It is possible to acquire a sexually transmitted infection (STI) even within a monogamous relationship. This can be surprising, raising questions about trust and fidelity. However, medically understood reasons exist for such a diagnosis that do not always indicate recent non-monogamy.
Uncovering Dormant or Asymptomatic Infections
Many common STIs can reside in the body without causing noticeable symptoms for extended periods. This asymptomatic nature means an individual can carry an infection for months or years without realizing it, unknowingly transmitting it. For instance, Chlamydia and Gonorrhea can remain asymptomatic for months or years, often detected only through routine testing or when complications arise.
Some viruses, such as Herpes simplex virus (HSV) and Human Papillomavirus (HPV), can lie dormant in nerve cells after initial exposure. HSV can reactivate periodically, causing outbreaks, but many individuals with HSV-2 are unaware they carry the virus. Similarly, HPV can remain in the body for years without symptoms, with a latency period that can range from months to years, before causing visible warts or cellular changes. HIV also has a significant asymptomatic phase, where individuals may not experience symptoms for several years, potentially a decade or longer, while the virus is still active and can be transmitted. Therefore, a new STI diagnosis indicates exposure at some point, not necessarily recent sexual activity.
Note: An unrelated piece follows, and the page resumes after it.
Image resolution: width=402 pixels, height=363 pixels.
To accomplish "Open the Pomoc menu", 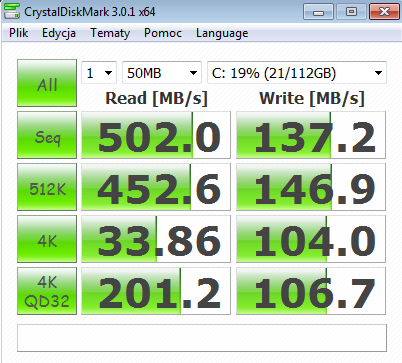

Addressing Trust and Past Sexual Histories
An STI diagnosis in a monogamous relationship can raise concerns about trust, but various scenarios should be considered. While non-monogamy is a direct cause of new STI exposure, it is not the only explanation. Open and honest communication about sexual history is foundational for any relationship.
Partners may enter a relationship without fully understanding their past sexual health. This could be due to a lack of previous testing, misinformation, or the asymptomatic nature of many STIs, where an individual genuinely does not know they are infected. For instance, 70-80% of women and 50% of men with Chlamydia experience no symptoms. This lack of awareness can lead to an infection from a past relationship only becoming apparent years later. Discussing sexual health and history, ideally before a relationship becomes exclusive, or at regular intervals, can help manage expectations and understanding if a diagnosis occurs.
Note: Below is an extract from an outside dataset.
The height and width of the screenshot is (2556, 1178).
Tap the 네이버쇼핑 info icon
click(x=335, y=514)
Responding to an STI Diagnosis
Receiving an STI diagnosis within a monogamous relationship can trigger emotions like shock, confusion, anger, or sadness. The initial step involves both partners seeking medical confirmation and appropriate treatment. Healthcare providers offer accurate diagnoses and guide individuals through prescribed treatment plans.
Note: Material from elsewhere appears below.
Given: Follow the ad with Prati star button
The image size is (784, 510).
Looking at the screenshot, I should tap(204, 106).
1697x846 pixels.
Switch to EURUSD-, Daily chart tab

Open and honest communication between partners is essential during this time. Approach the discussion calmly, focusing on understanding the situation rather than assigning blame. Acknowledging the emotional impact and seeking support from trusted friends, family, or a therapist can be beneficial for both.
For future prevention, even within a committed relationship, discussing safe sex practices and considering regular STI testing is advisable. This proactive approach supports individual and relational health, shifting focus towards shared responsibility and well-being.